Viewed 10K+ times! This question is

You Asked

Hi Tom,

I have to count occurrences of characters into a column. The solution I found works with few records, but it bombs with a bigger table:


bsgd9@ORABE> create table aaa (nome varchar2(100));

Table created.

bsgd9@ORABE> insert into aaa values ('AAAA');

1 row created.

bsgd9@ORABE> insert into aaa values ('BBBB');

1 row created.

bsgd9@ORABE> insert into aaa values ('CCCC');

1 row created.

bsgd9@ORABE> insert into aaa values ('DDDD');

1 row created.

bsgd9@ORABE> select count(*), b.item ITEM
2 from ( select a.ITEM
3 from (select distinct level, substr( nome,level,1 ) ITEM from aaa connect by level < length(nome) + 1 ) a ) b
4 group by b.item
5 order by b.item;

COUNT(*) I
---------- -
4 A
4 B
4 C
4 D


I try to clarify: solution I found works fine with a single string:

bsgd9@ORABE> var X varchar2(100)

bsgd9@ORABE> exec :X := 'JOHN ALLEN PAULOS'
PL/SQL procedure successfully completed.

bsgd9@ORABE> select count(*), b.item ITEM
2 from ( select a.ITEM
3 from (select substr( :X,level,1 ) ITEM
4 from dual connect by level < length(:X) + 1
5 ) a
6 ) b
7 group by b.item
8 order by b.item;

COUNT(*) I
---------- -
2
2 A
1 E
1 H
1 J
3 L
2 N
2 O
1 P
1 S
1 U

11 rows selected.


But it returns a wrong result-set when it is applied to a table:

bsgd9@ORABE> create table aaa (nome varchar2(100));
Table created.

bsgd9@ORABE> insert into aaa values ('JOHN ALLEN PAULOS');
1 row created.

bsgd9@ORABE> insert into aaa values ('THEODOR SMITH');
1 row created.

bsgd9@ORABE> select * from aaa;

NOME
--------------------------------
JOHN ALLEN PAULOS
THEODOR SMITH

bsgd9@ORABE> select count(*), b.item ITEM
2 from ( select a.ITEM
3 from (select substr( nome,level,1 ) ITEM
4 from aaa connect by level < length(nome) + 1
5 ) a
6 ) b
7 group by b.item
8 order by b.item;

COUNT(*) I
---------- -
1168
4128 A
16 D
260 E
4102 H
1024 I
1 J
8384 L
512 M
520 N
8234 O
2048 P
64 R
8448 S
2049 T
8192 U

16 rows selected.

Something strange seems to be performed.
I expected to have the count of all occurrences of each character in the table field "nome", similarly to the single string case.

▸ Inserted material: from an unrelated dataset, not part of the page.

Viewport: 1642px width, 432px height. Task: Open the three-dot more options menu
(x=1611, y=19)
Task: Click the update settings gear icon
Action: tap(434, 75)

It is possible to resolve the issue in SQL?


Thanks
Gianna


and Tom said...

we need a "table" with as many rows as the longest string - 100 in your case. We can join to that to make the nome field be output into the result set once for each character in it. Then, using substr - get the i'th character.

Simple group by and we are done:

ops$tkyte@ORA10GR2> with data
2 as
3 (select level r from dual connect by level <= 100)
4 select substr( nome, r, 1 ), count(*)
5 from aaa, data
6 where data.r <= length(aaa.nome)
7 group by substr(nome,r,1)
8 order by substr(nome,r,1)
9 /

S COUNT(*)
- ----------
3
A 2
D 1
E 2
H 3
I 1
J 1
L 3
M 1
N 2
O 4
P 1
R 1
S 2
T 2
U 1

16 rows selected.


Rating

  (16 ratings)

Is this answer out of date? If it is, please let us know via a Comment

Comments

Excellent !

Parag J Patankar, January 30, 2006 - 5:49 am UTC

Hi Tom,

I do not have words to express your brilliant answer to this question.

Very simple and powerful solution !!!!!!

Hats off !!!

best regards
pjp

Excellent++

Andrea, January 30, 2006 - 12:59 pm UTC

Excellent++

It's amazing what sql can do...
A chapter in your (upcoming) new book should be entitled "things you could not believe sql could do" (or something more english...)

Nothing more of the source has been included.